National numbers of covid-19 are important news – and of course, people want to have a general view about how the pandemic is evolving. But people also want to know how things are going on where they live. There were already dashboards and a pdf file from the Portuguese authorities with that info. But just numbers don’t make journalism. That’s why this news application was useful – because people got to have personalized information without losing context.
We also decided to create custom links for all 308 municipalities to allow people to bookmark and share on social media the article about the place where they live. Our analytics tool showed us that was a clever move since we saw an increasing number of people accessing the page using those custom links.
But, in my opinion, what works as a true indicator that a news application is useful for our readers is when we get emails from them asking questions. In this case, apart from people that truly believed that the text was not automatically generated and sent us e-mails asking if we had information about a specific place inside that municipality, I got some people asking if we could update the data – I was running the script that exported the .json file manually and uploading it to our FTP server, so there were days that the data got updated a bit later than usual. When the Portuguese authorities stopped publishing local data daily, there were a lot of readers who sent me emails asking Why we stopped updating it.
Since the data was being published in pdf files by the Portuguese authorities, I’ve used the tabulizer R package to turn it into a CSV. Because those pdf files also had some inconsistencies – for example, names of municipalities were sometimes abbreviated and other times not – that parsing needed to be manually checked daily.
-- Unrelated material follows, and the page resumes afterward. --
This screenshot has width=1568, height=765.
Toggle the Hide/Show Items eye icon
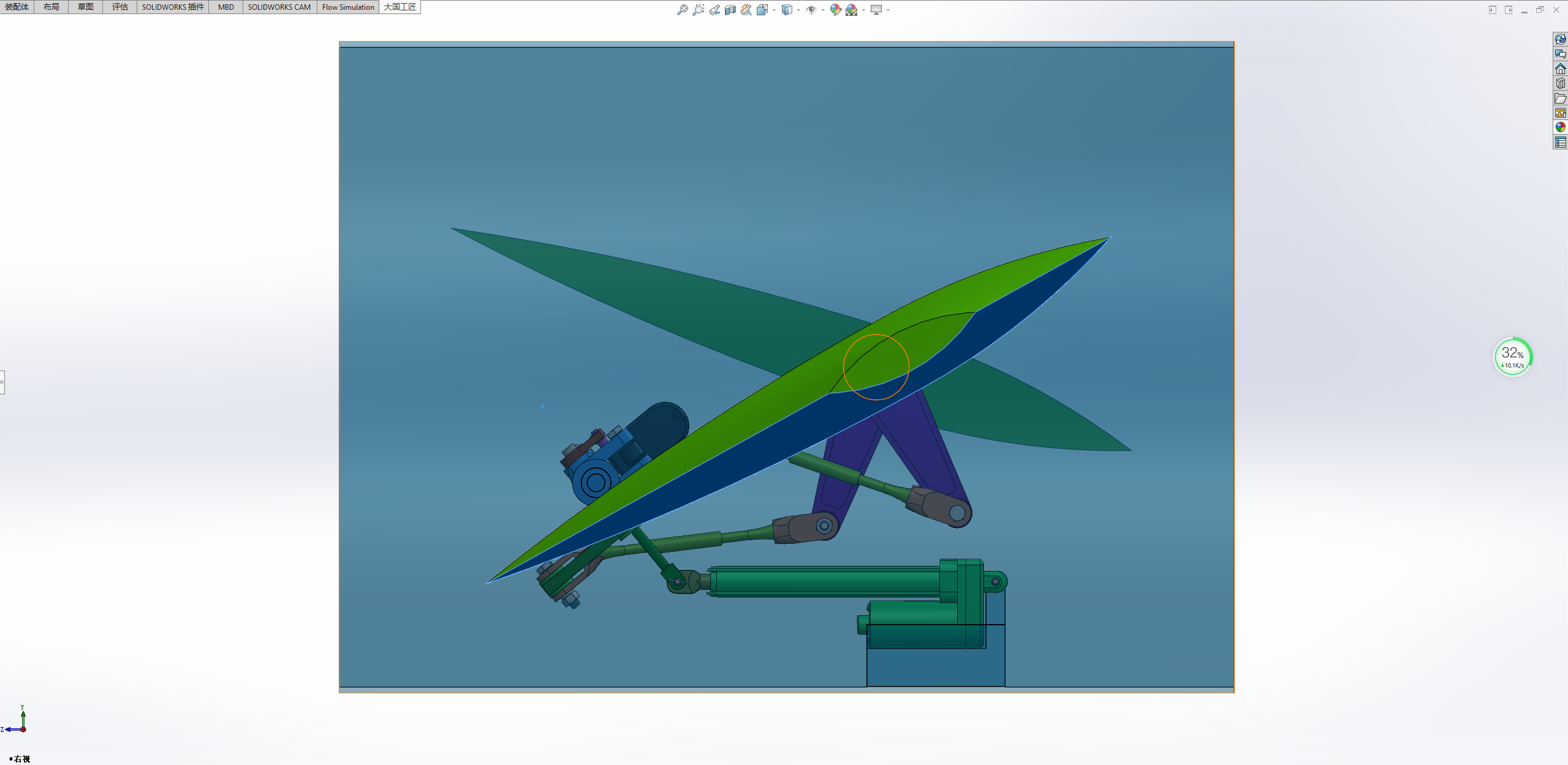pos(811,10)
Because I was the one developing the news application, I used R to transform the data into a .json file that fed everything on it. All the calculations, data joins and other data transformations were done using R and the tidyverse family of packages.
For the news application, we used vue.js and its reactive features to do everything on the browser. This allowed me to build a tone of “if-else” rules to build the customized text. The fact that I was the one doing the data transformation with R helped me because I was the person who knew what values the .json file was returning and how I could use them to turn the text more personalized.
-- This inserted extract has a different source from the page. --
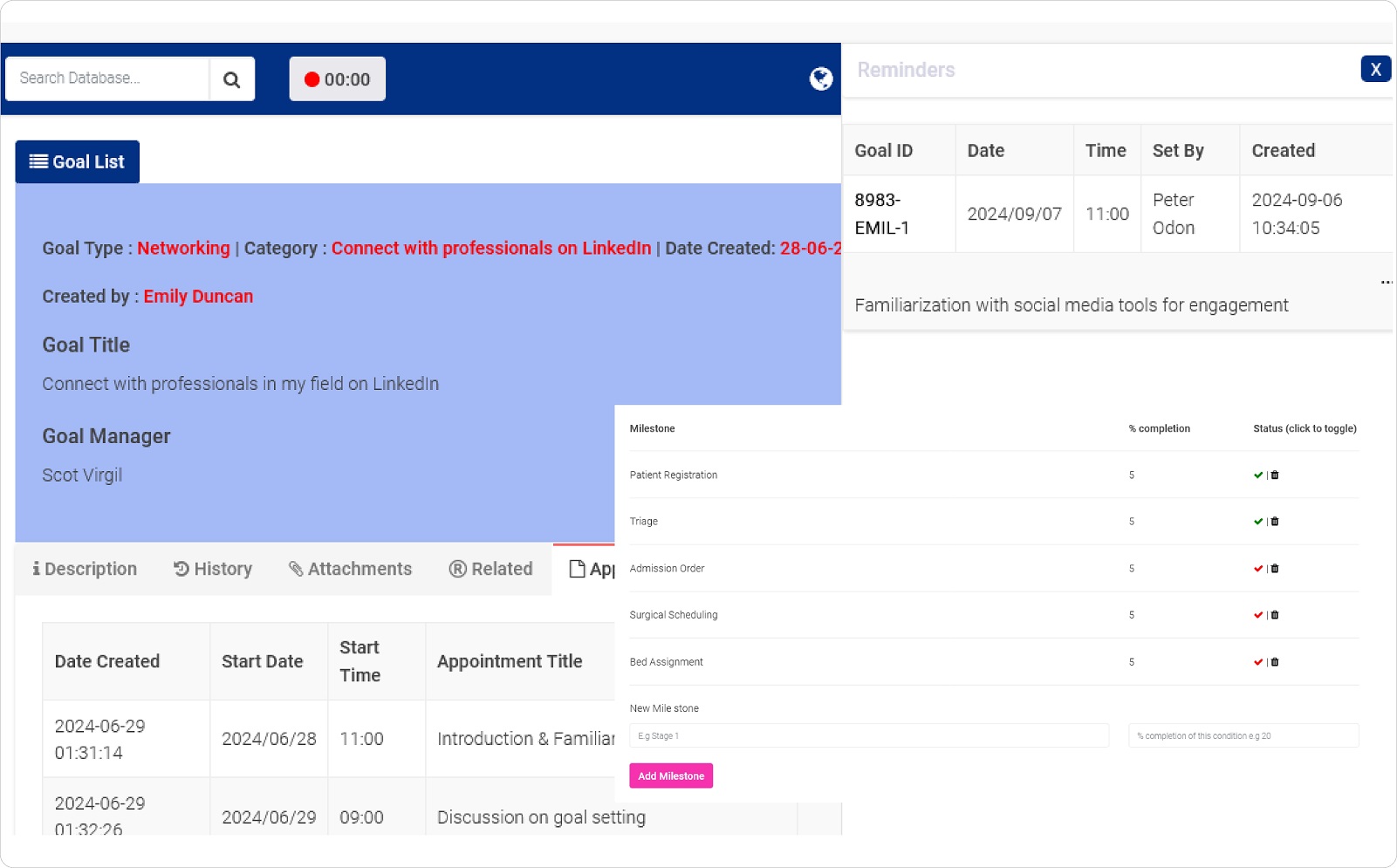Click the Add Milestone button
1397x868 pixels.
point(670,776)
For the data visualizations on the project, I’ve used the chart.js library.
What was the hardest part of this project?
When you build a news application that aims to deliver a customized news piece for the reader, the biggest challenge is to generate a text that doesn’t feel robot-made. A ‘feel in the gaps” approach is not enough, not only because the text is only updated in the gaps, but also because data is messy, and things can get complicated. This was the hardest part – to write a compelling text that didn’t feel like it was generated programmatically.
To tackle this issue, I’ve used a complicated set of ‘if-else’ rules to turn every text a bit differently according to the data. To give you an example, in the first paragraphs the selected municipality gets compared with the ones that saw the biggest increase in covid-19 cases for the last 7 days. But when you select one of those three municipalities you need to highlight the fact that a specific municipality is indeed among the three municipalities with the biggest increases – closer to the other two. Because we often see text as a non-dynamic thing it’s hard to think about all possible outcomes that data can lead you to.
Adding to that you also need to take into consideration static and grammatical rules. For example, in Portuguese, almost every object has a gender – including municipalities’ names. So I had to create a database just to know what word I should use to refer to a certain municipality.
But probably the hardest part was the end. Portuguese authorities decided to stop publishing data daily, which made all my code useless. To adapt the news application, I needed to write all my R and vue.js code from scratch. So we needed to stop updating it.
What can others learn from this project?
I believe this work is a perfect example of how much personalized news can be meaningful for people. As I said before, readers let us know how important this piece was to them through social media and emails.
The covid-19 brought us a pandemic of dashboards – places with numbers and some data visualizations about the situation. I have nothing against dashboards and they can be very useful, but we need to take in consideration that people like to read the news, not to stare at dashboards. In an ideal world, a newsroom should have the resources to write 308 personalized news pieces about every single municipality – or at least have a strong local press that would do that. But that didn’t happen here and code was the solution. So we needed to at least make sure people didn’t feel they were reading a text that a robot just wrote.